Jeffords was silent. He moved his hands again. The opener tilted to the side. He let it fall.
“Let’s just say I have an investment in the area,” he said.
Kane could believe that. Jeffords’s title was chief of police, but he really ran Anchorage. Doing so had made him a rich man. Not from bribes and corruption. Jeffords was too smart for that. But for more than a dozen years he’d been on the inside of every good business deal in the city and many outside it. He could have any sort of investment in the area around Rejoice.
Kane didn’t bother to ask what the investment was. He knew from experience that Jeffords would tell him what he wanted him to know and nothing more.
“What are they doing out there, anyway? The Angels?” Kane said.
Jeffords spun the letter opener and watched it wheel around until it stopped, business end pointed at Kane.
“I’m sure they could give you a better account than I,” Jeffords said.
He gave the letter opener another spin.
“Seems like a hard place for a religious community,” Kane said. “There’s got to be more welcoming locations.”
Once again the opener pointed at Kane.
“What’s the point of having faith,” Jeffords said, his words tinged with what might have been sarcasm, “if you don’t test it?”
He spun the letter opener once more and both men watched it revolve until it stopped, pointing at Kane.
“Are you a religious man now, Nik?” Jeffords asked. “Do you believe in God?”
“What difference does that make?” Kane said, hearing the irritation in his voice. “Jesus, Tom, you’ve known me for more than thirty years. What are you asking me a question like that for?”
“Rejoice’s preacher is said to be an eloquent and convincing man,” the chief said. “It wouldn’t pay to be too credulous. On the other hand, the Angels have created a religious culture out there. It would help to be able to speak their language.”
“I’ll get by,” Kane said, wondering what Jeffords really meant by the question. Was the chief developing religious scruples as he aged? Or was he afraid that during his years in prison Kane, like so many other cons, had found Jesus?
He looked across the desk at the big, silver-haired man in the tailored police uniform and shrugged.
“This is probably a snipe hunt, anyway,” he said. “By now the girl could be in Vancouver or Seattle or anywhere. Even here.”
“I’m having my people keep an eye out for her,” Jeffords said. “I’ve made inquiries of my friends in the state and the Lower 48. Even our Canadian cousins. Nothing so far.”

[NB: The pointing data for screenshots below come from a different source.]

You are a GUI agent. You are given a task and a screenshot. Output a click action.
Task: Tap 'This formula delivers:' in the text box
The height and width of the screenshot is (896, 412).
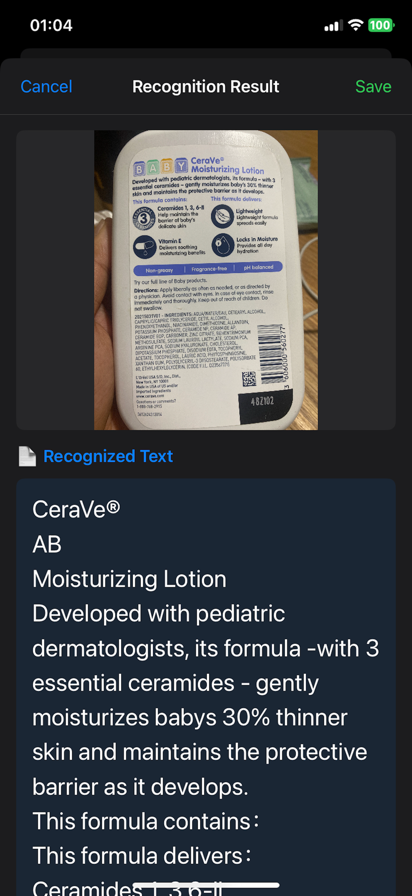pos(142,857)
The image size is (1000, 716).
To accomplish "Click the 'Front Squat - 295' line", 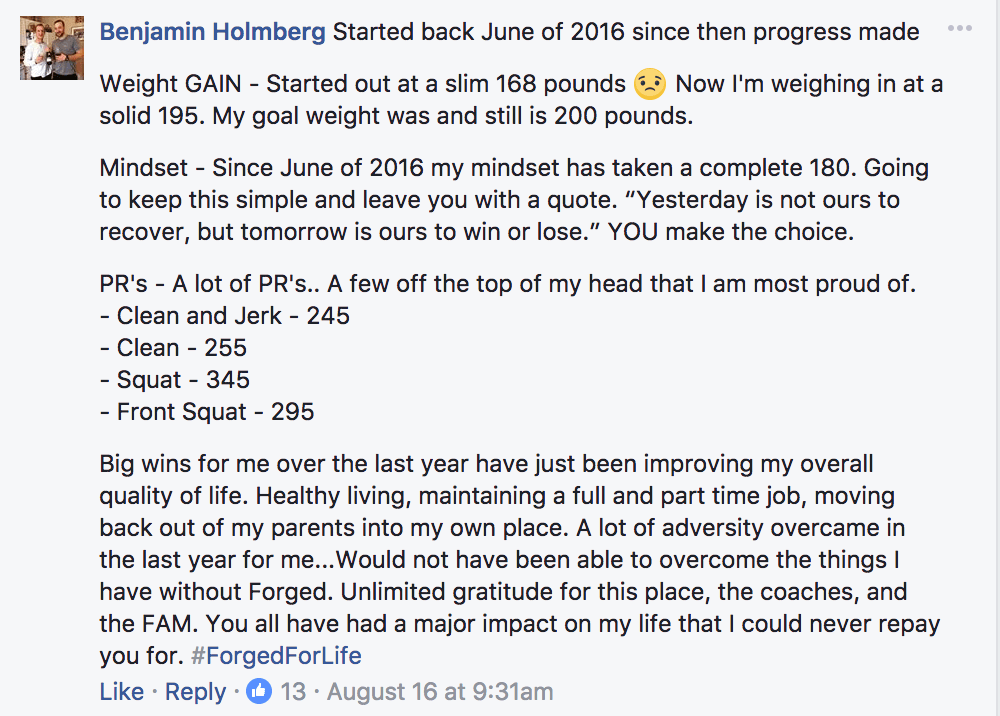I will click(x=207, y=412).
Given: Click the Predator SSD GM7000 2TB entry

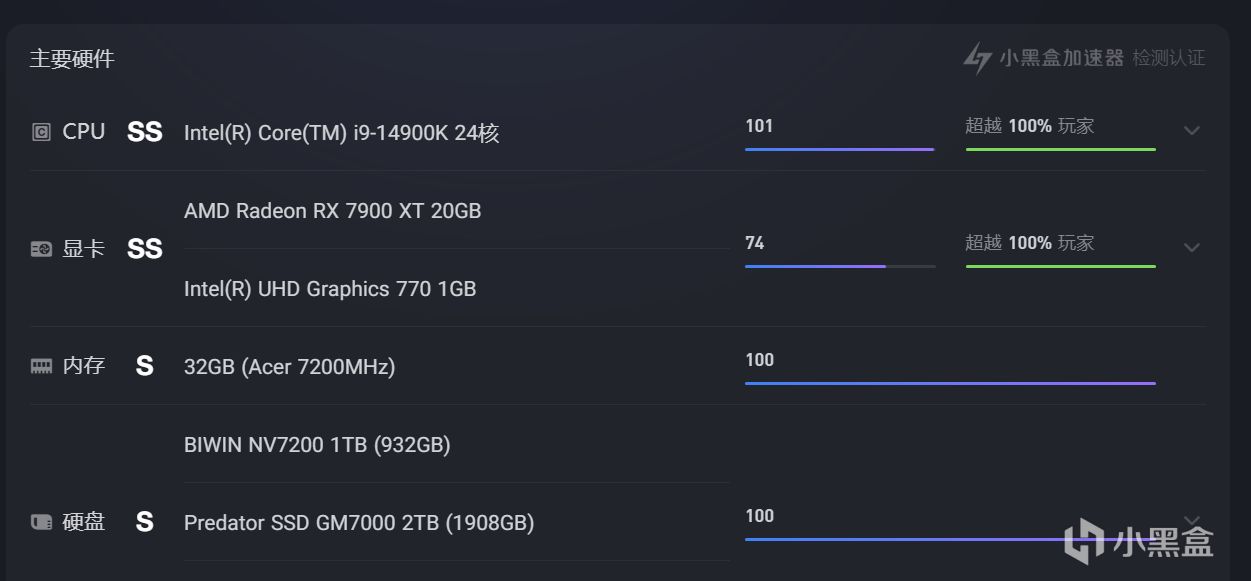Looking at the screenshot, I should tap(359, 523).
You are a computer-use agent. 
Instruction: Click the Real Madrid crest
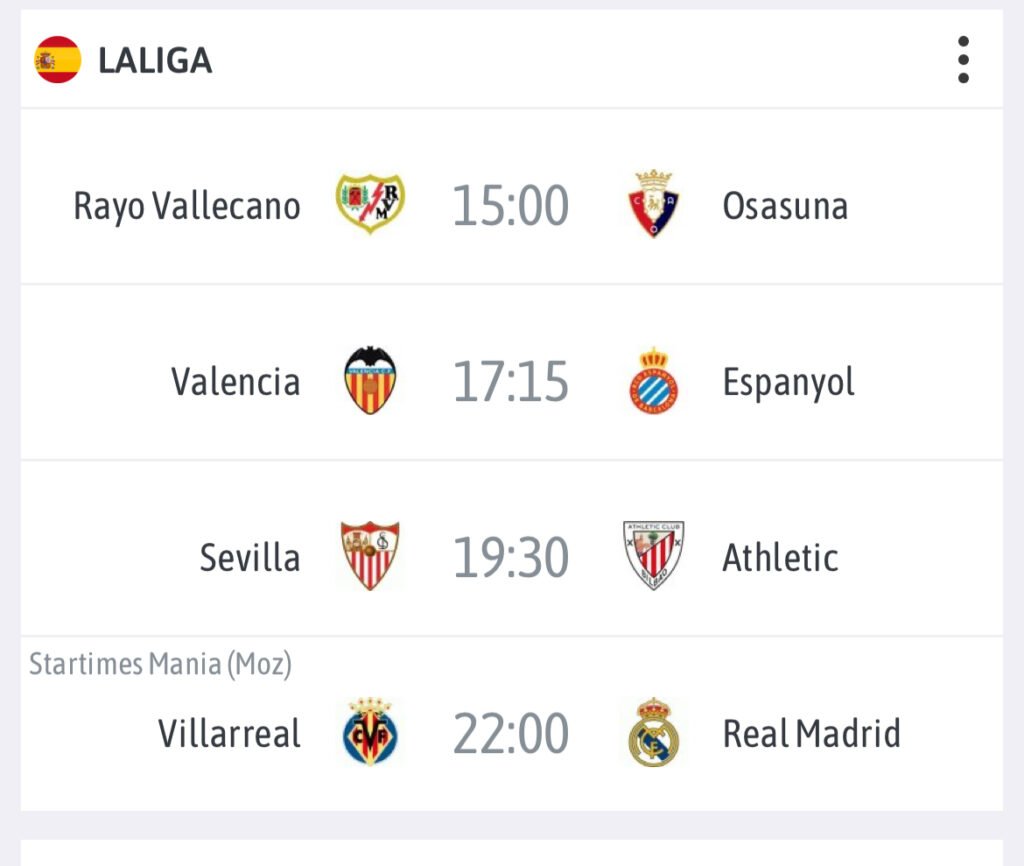(x=654, y=733)
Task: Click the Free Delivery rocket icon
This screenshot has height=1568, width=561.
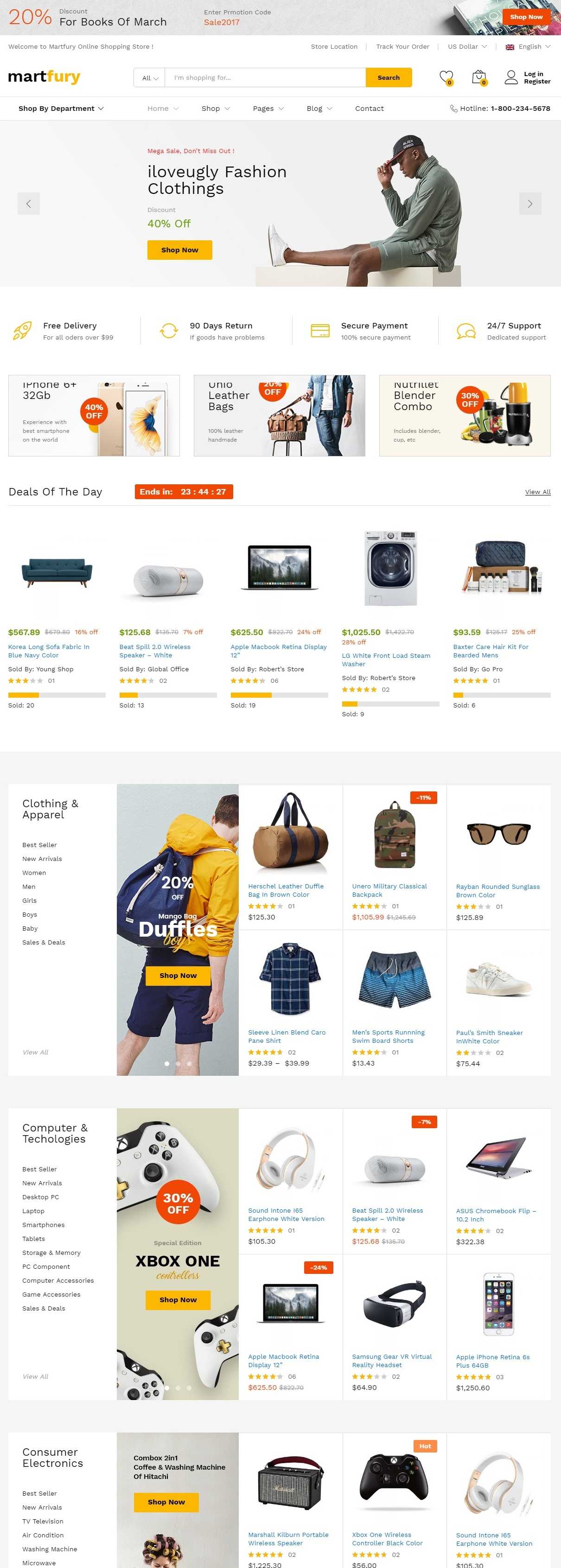Action: 23,331
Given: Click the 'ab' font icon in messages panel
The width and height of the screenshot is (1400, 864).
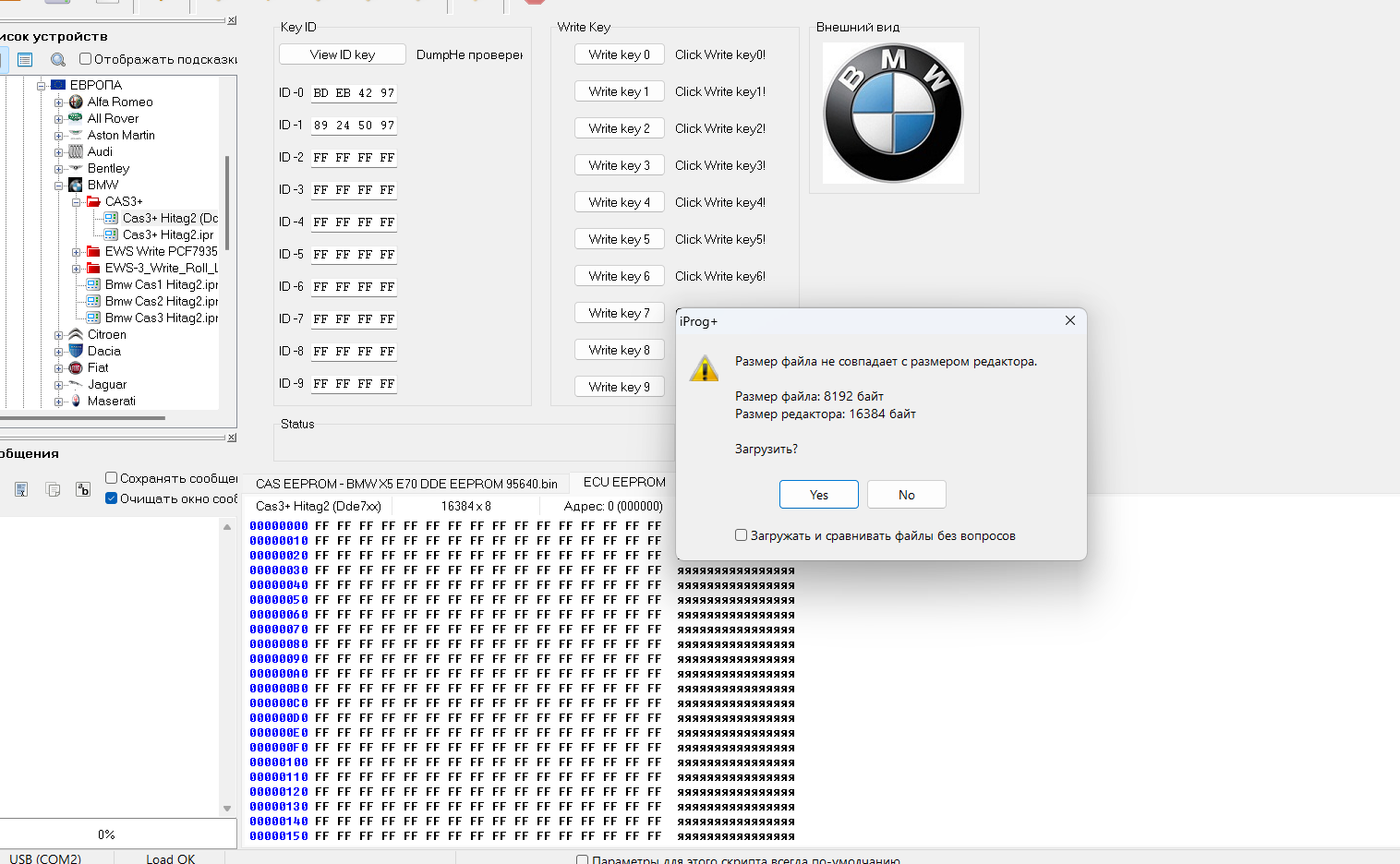Looking at the screenshot, I should click(x=83, y=489).
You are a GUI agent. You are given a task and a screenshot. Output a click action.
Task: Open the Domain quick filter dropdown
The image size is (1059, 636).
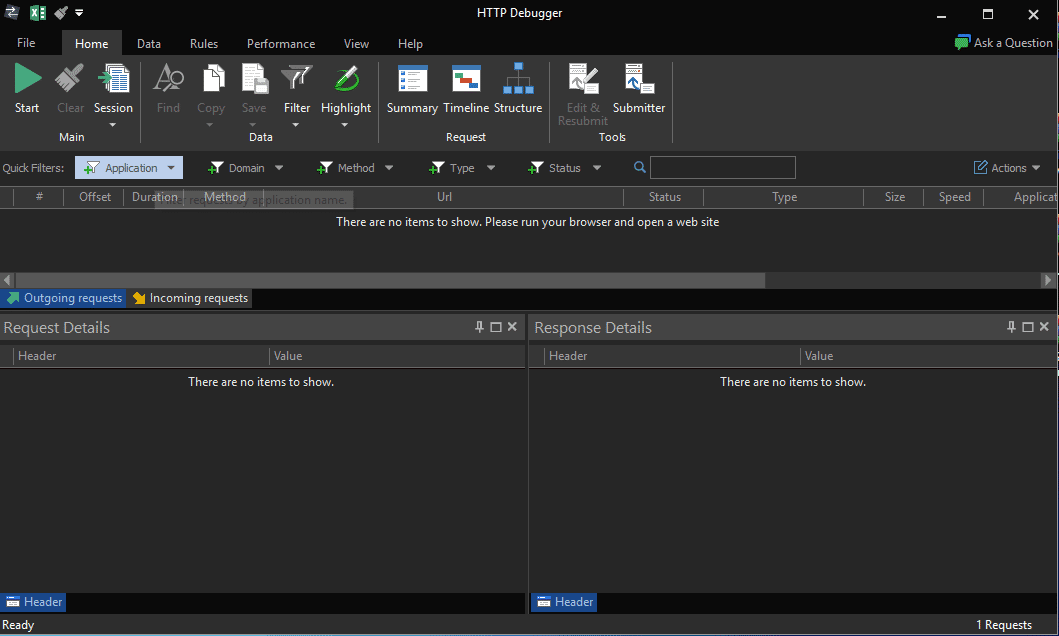click(279, 168)
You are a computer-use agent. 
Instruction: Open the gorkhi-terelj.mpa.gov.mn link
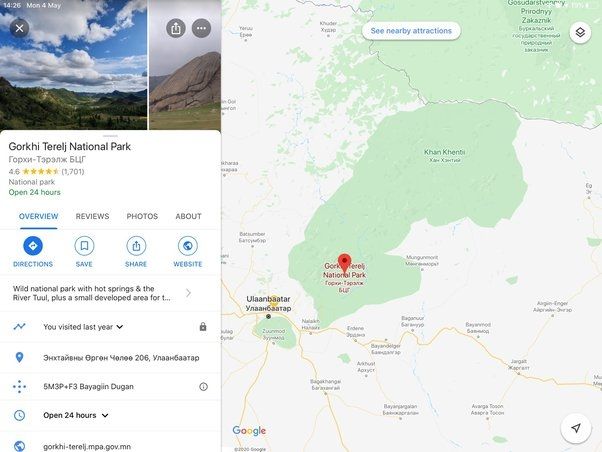tap(87, 447)
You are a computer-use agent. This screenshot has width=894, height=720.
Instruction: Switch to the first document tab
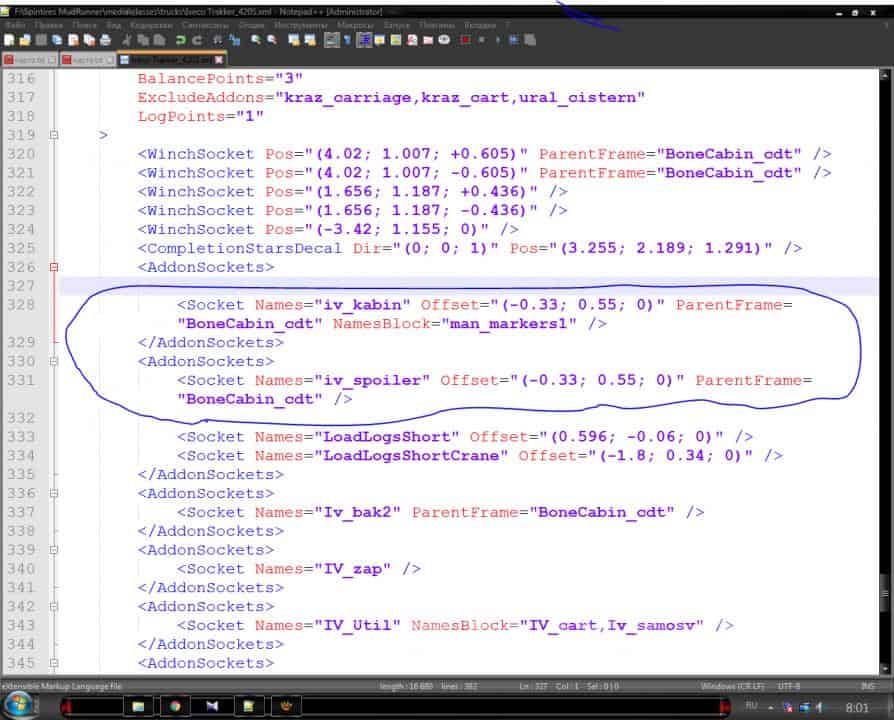[x=29, y=60]
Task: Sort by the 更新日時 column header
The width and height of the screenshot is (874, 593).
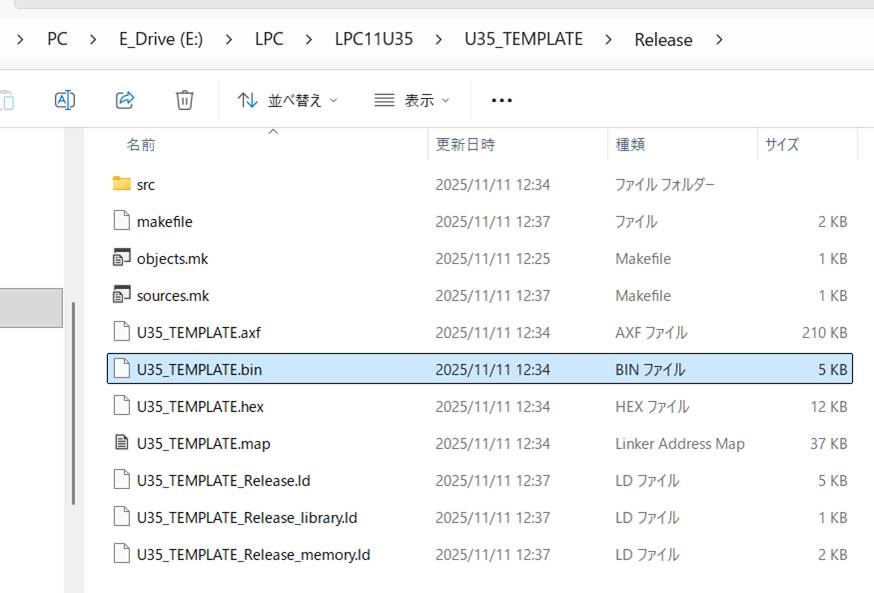Action: point(465,144)
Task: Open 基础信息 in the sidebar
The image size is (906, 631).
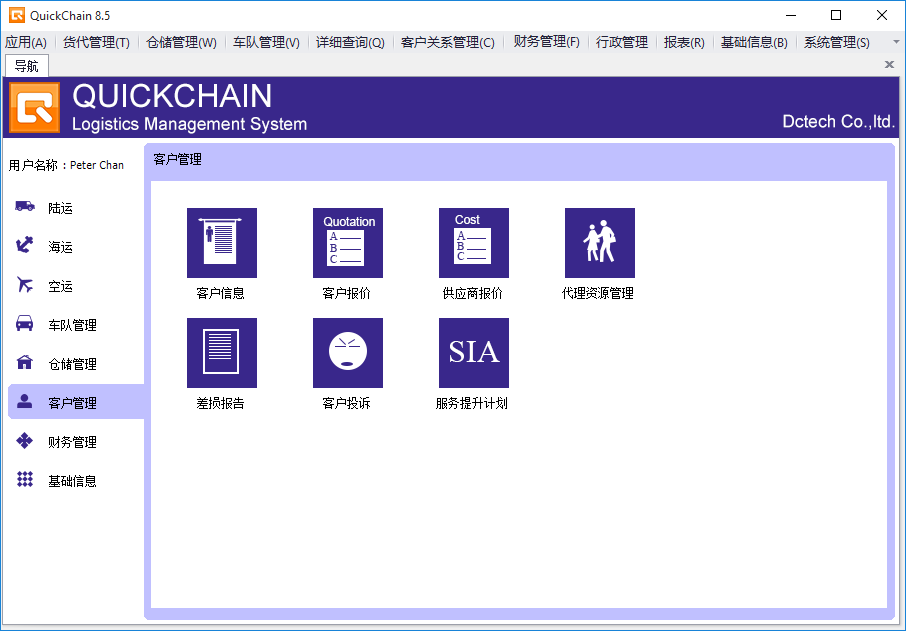Action: [72, 481]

“What is this girl to you?” Kane asked.
Jeffords’s answer was a thin smile.
“She’s a missing teenage girl from a respectable family,” he said. “What else does she have to be?”
Classic Jeffords, Kane thought. An answer that doesn’t answer anything.
“What are your plans?” the chief asked.
“I came back to collect a few things,” Kane said. “I’ll load up and drive out there tomorrow sometime.”
“Good,” Jeffords said. “Is there anything else I can do for you?”
“You can give me my job back,” Kane said.
“You know perfectly well that can’t happen,” Jeffords said, holding up a hand to keep Kane from replying. “I know, I know. You’ve been cleared of the charges against you. But you still violated department policies. I’m taking a big political risk helping you out at all.” Then his voice softened. “You’re a good investigator, Nik, maybe the best I’ve ever worked with, but you’ll never work here again.”
“So the fact I was falsely convicted doesn’t make any difference?” Kane asked. “Is that fair?”
Jeffords shook his head.
“Don’t be childish, Nik,” he said. “As my father used to tell me, fair is a place where men in overalls throw cow chips for distance.”